The key insight: Never write directly to the active region during OTA.

Memory Layout

#define OTA_QSPI_ACTIVE_ADDR  0x90040000  // Bootloader loads from here
#define OTA_QSPI_STAGING_ADDR 0x90140000  // OTA writes here first
#define OTA_QSPI_MAX_SIZE     0x100000    // 1MB max firmware

The OTA State Machine

struct OtaState {
    bool active = false;
    uint32_t fw_size = 0;
    uint32_t fw_crc_expected = 0;
    uint32_t bytes_written = 0;
    uint32_t crc_calculated = 0xFFFFFFFF;
    uint16_t total_blocks = 0;
    uint16_t blocks_received = 0;
};

Phase 1: Erase Staging Area

When OTA starts, we erase only the staging area:

void OtaStart(uint8_t* data, uint16_t len) {
    // Parse expected size and CRC
    ota.fw_size = data[0] | (data[1] << 8) | (data[2] << 16) | (data[3] << 24);
    ota.fw_crc_expected = data[4] | (data[5] << 8) | (data[6] << 16) | (data[7] << 24);

    // Validate size
    if (ota.fw_size > OTA_QSPI_MAX_SIZE) {
        SendNack(0x02);  // Too large
        return;
    }

    // Switch to write mode and erase staging
    hw.seed.qspi.DeInit();
    QSPIHandle::Config qcfg = hw.seed.qspi_config;
    qcfg.mode = QSPIHandle::Config::Mode::INDIRECT_POLLING;
    hw.seed.qspi.Init(qcfg);

    // Erase staging area (uses 64KB block erase for speed)
    hw.seed.qspi.Erase(OTA_QSPI_STAGING_ADDR,
                       OTA_QSPI_STAGING_ADDR + ota.fw_size);

    ota.active = true;
    ota.bytes_written = 0;
    ota.crc_calculated = 0xFFFFFFFF;

    // ACK with block info
    SendOtaStartAck();
}

Power failure here? No problem - active firmware is untouched.

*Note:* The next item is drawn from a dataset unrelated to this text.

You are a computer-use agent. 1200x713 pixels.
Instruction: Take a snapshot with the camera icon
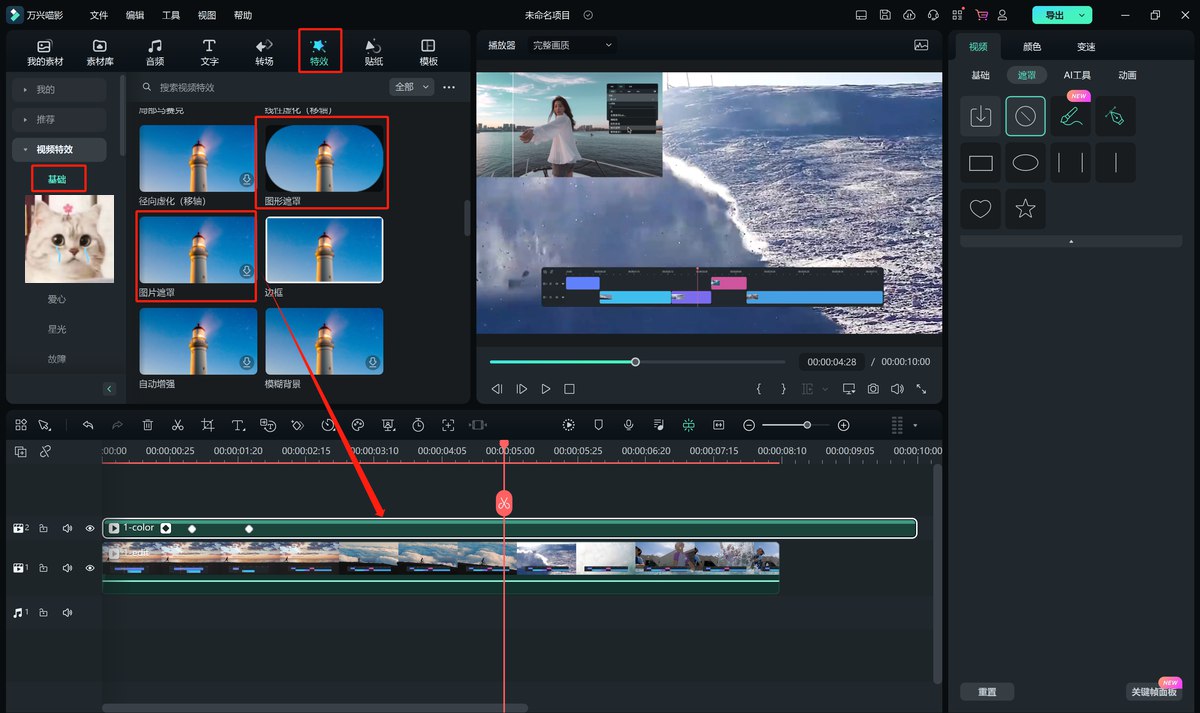click(873, 389)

Phase 2: Receive and Write Blocks

Data arrives in 4KB blocks:

void OtaData(uint8_t* data, uint16_t len) {
    uint16_t block_num = data[0] | (data[1] << 8);
    uint8_t* block_data = &data[2];
    uint16_t block_size = len - 2;

    // Write to staging area
    uint32_t addr = OTA_QSPI_STAGING_ADDR + (block_num * OTA_BLOCK_SIZE);
    hw.seed.qspi.Write(addr, block_size, block_data);

    // Update running CRC
    for (uint16_t i = 0; i < block_size; i++) {
        ota.crc_calculated = crc32_update(ota.crc_calculated, block_data[i]);
    }

    ota.bytes_written += block_size;
    ota.blocks_received++;

    SendAckData((uint8_t*)&block_num, 2);
}

Power failure here? Staging has partial data, but active is untouched. Just retry OTA.

Phase 3: Verify CRC

Before committing, we verify the entire staged firmware:

void OtaVerify() {
    // Finalize CRC calculation
    uint32_t final_crc = ota.crc_calculated ^ 0xFFFFFFFF;

    if (final_crc == ota.fw_crc_expected) {
        // CRC matches - send success with calculated CRC
        SendAckData((uint8_t*)&final_crc, 4);
    } else {
        // CRC mismatch - send failure with calculated CRC for debugging
        SendNackData((uint8_t*)&final_crc, 4);
    }
}

CRC mismatch? Discard staging, retry OTA. Active firmware untouched.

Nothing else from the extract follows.